**Task objective**. Using the data below, output a verbatim copy of the lines between the one holding "Collapse the x-anchor-content div node" and the one holding "Click the position", inclusive, without any pictures.

**Data**.
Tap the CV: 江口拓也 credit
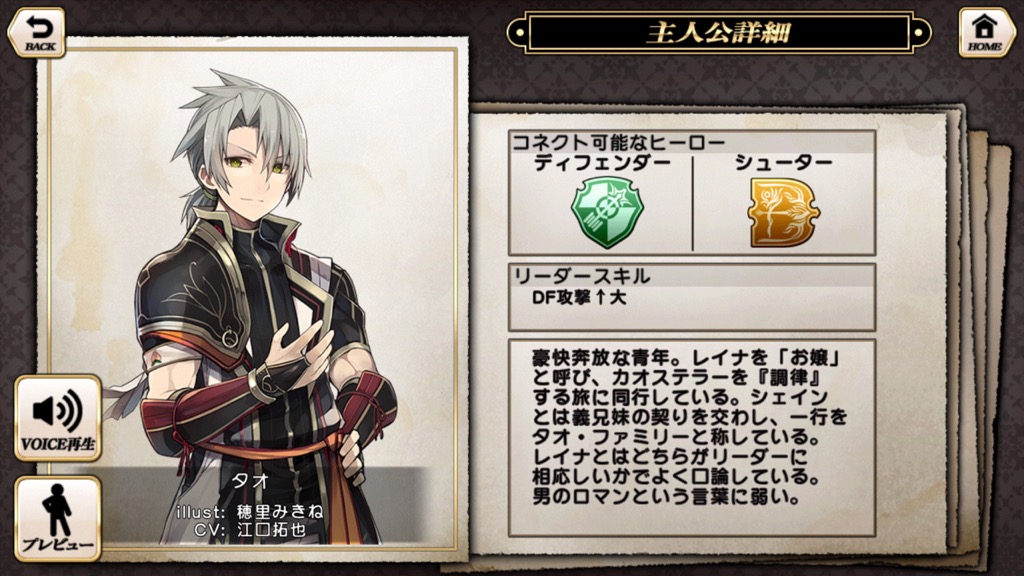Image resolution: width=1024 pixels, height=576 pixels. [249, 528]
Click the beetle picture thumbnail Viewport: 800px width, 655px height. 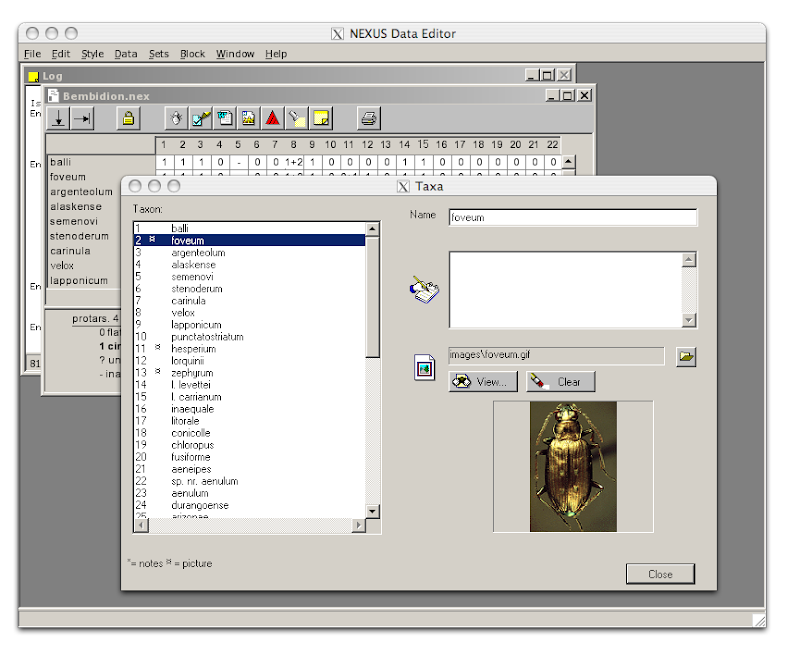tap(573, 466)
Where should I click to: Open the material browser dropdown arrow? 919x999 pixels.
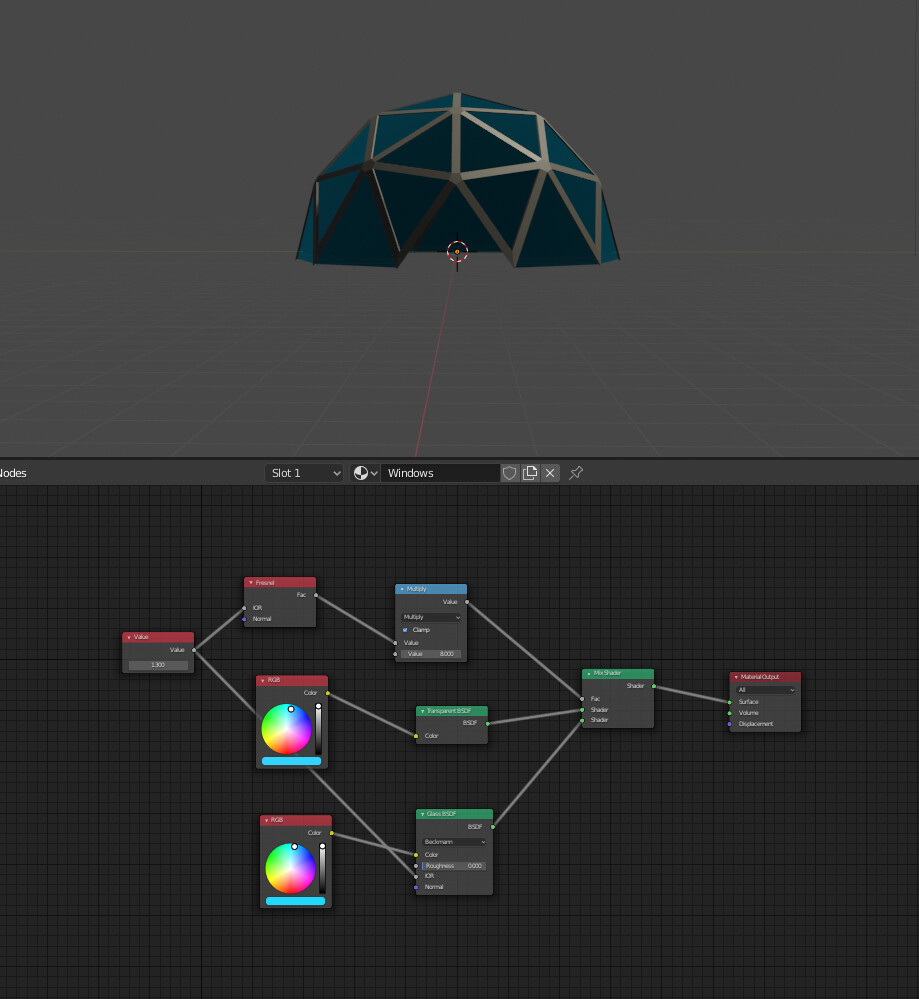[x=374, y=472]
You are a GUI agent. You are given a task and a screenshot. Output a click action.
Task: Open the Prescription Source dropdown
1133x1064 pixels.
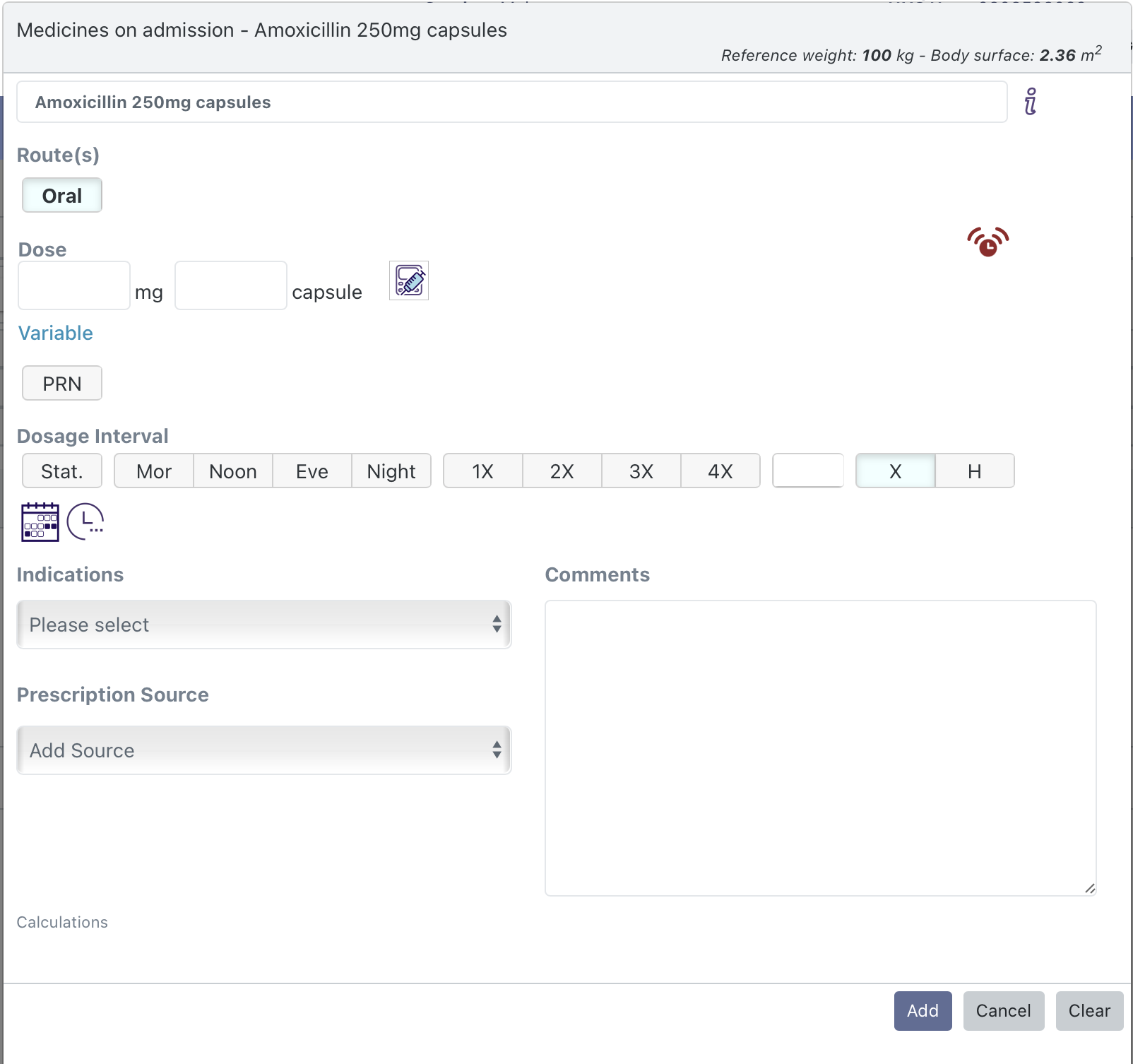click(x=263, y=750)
==
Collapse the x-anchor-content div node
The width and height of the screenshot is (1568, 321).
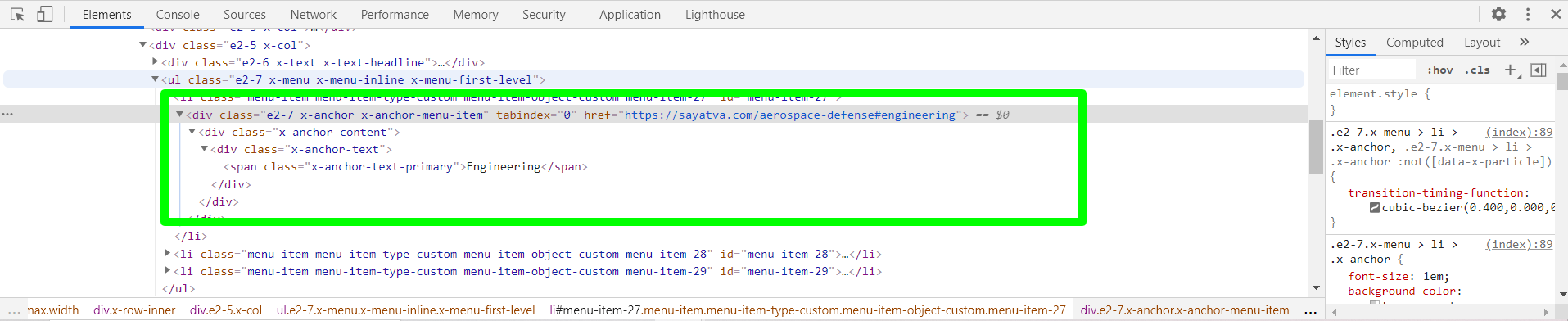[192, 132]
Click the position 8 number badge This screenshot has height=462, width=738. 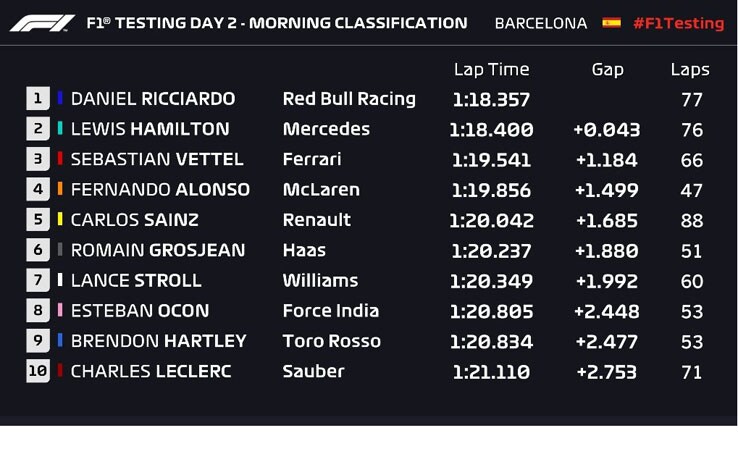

**Answer for the task**.
Collapse the x-anchor-content div node
The width and height of the screenshot is (1568, 321).
[192, 132]
Click the position 8 number badge This screenshot has height=462, width=738. 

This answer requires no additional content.